● Given request
Can you write out the whole pulley angle passage below, word for word?

#### Selected excerpt

Pulley Angle A — Angle, measured in the xy plane of the reference frame, from the local x-axis to the line between the frame origin and point of contact A.
If the point of contact is above the xz-plane (in the +y-region of the reference frame), the angle is positive. If the point of contact is below the xz-plane, the angle is negative. The angle is zero when the point of contact happens to be exactly in the xz-plane.
The angle is not modular. Rather than be constrained to a 360-degree range—snapping back to the beginning of the range after completing a turn—the measured value changes continuously with repeated turns. Every turn that the drum makes adds (or subtracts) 2π to the measurement.
Use port qpa for this measurement.
Pulley Angles A and B
Pulley Angle B — Angle, measured in the xy plane of the reference frame, from the local x-axis to the line between the frame origin and point of contact B.
If the point of contact is above the xz-plane (in the +y-region of the reference frame), the angle is positive. If the point of contact is below the xz-plane, the angle is negative. The angle is zero when the point of contact happens to be exactly in the xz-plane.
The angle is not modular. Rather than be constrained to a 360-degree range—snapping back to the beginning of the range after completing a turn—the measured value changes continuously with repeated turns. Every turn that the drum makes adds (or subtracts) 2π to the measurement.

########
#### Recorded information

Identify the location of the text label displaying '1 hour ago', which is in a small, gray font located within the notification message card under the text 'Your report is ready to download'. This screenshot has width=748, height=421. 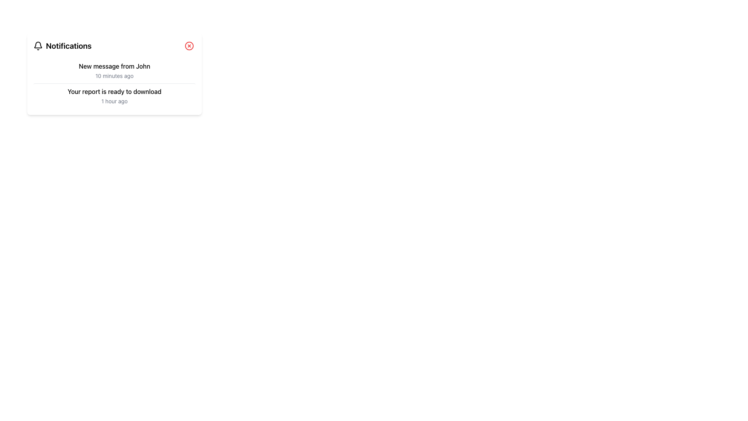
(114, 100).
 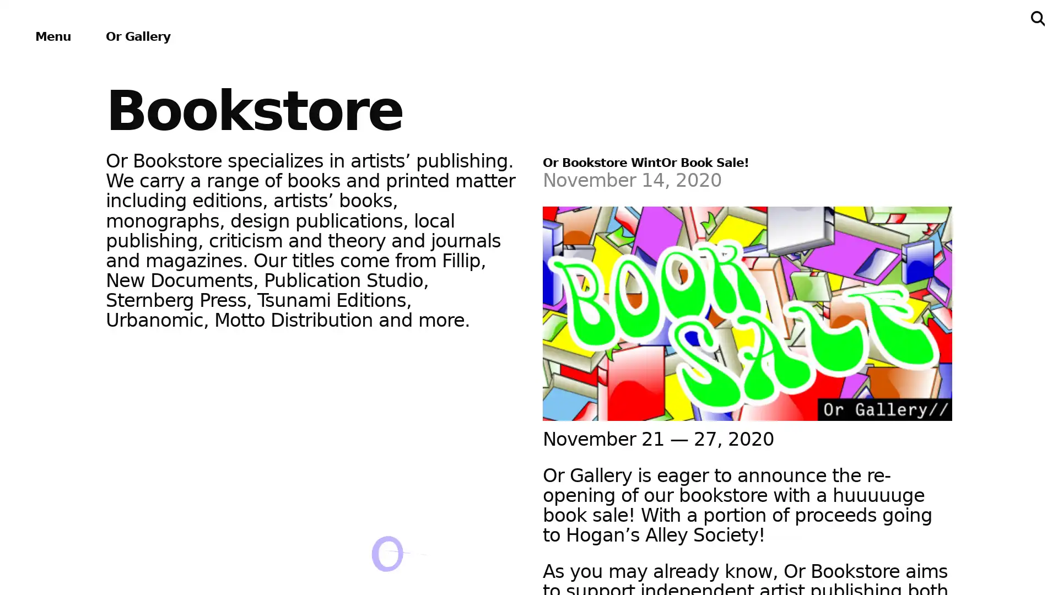 What do you see at coordinates (642, 229) in the screenshot?
I see `Subscribe` at bounding box center [642, 229].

########

● Task output
Pulley Angle A — Angle, measured in the xy plane of the reference frame, from the local x-axis to the line between the frame origin and point of contact A.
If the point of contact is above the xz-plane (in the +y-region of the reference frame), the angle is positive. If the point of contact is below the xz-plane, the angle is negative. The angle is zero when the point of contact happens to be exactly in the xz-plane.
The angle is not modular. Rather than be constrained to a 360-degree range—snapping back to the beginning of the range after completing a turn—the measured value changes continuously with repeated turns. Every turn that the drum makes adds (or subtracts) 2π to the measurement.
Use port qpa for this measurement.
Pulley Angles A and B
Pulley Angle B — Angle, measured in the xy plane of the reference frame, from the local x-axis to the line between the frame origin and point of contact B.
If the point of contact is above the xz-plane (in the +y-region of the reference frame), the angle is positive. If the point of contact is below the xz-plane, the angle is negative. The angle is zero when the point of contact happens to be exactly in the xz-plane.
The angle is not modular. Rather than be constrained to a 360-degree range—snapping back to the beginning of the range after completing a turn—the measured value changes continuously with repeated turns. Every turn that the drum makes adds (or subtracts) 2π to the measurement.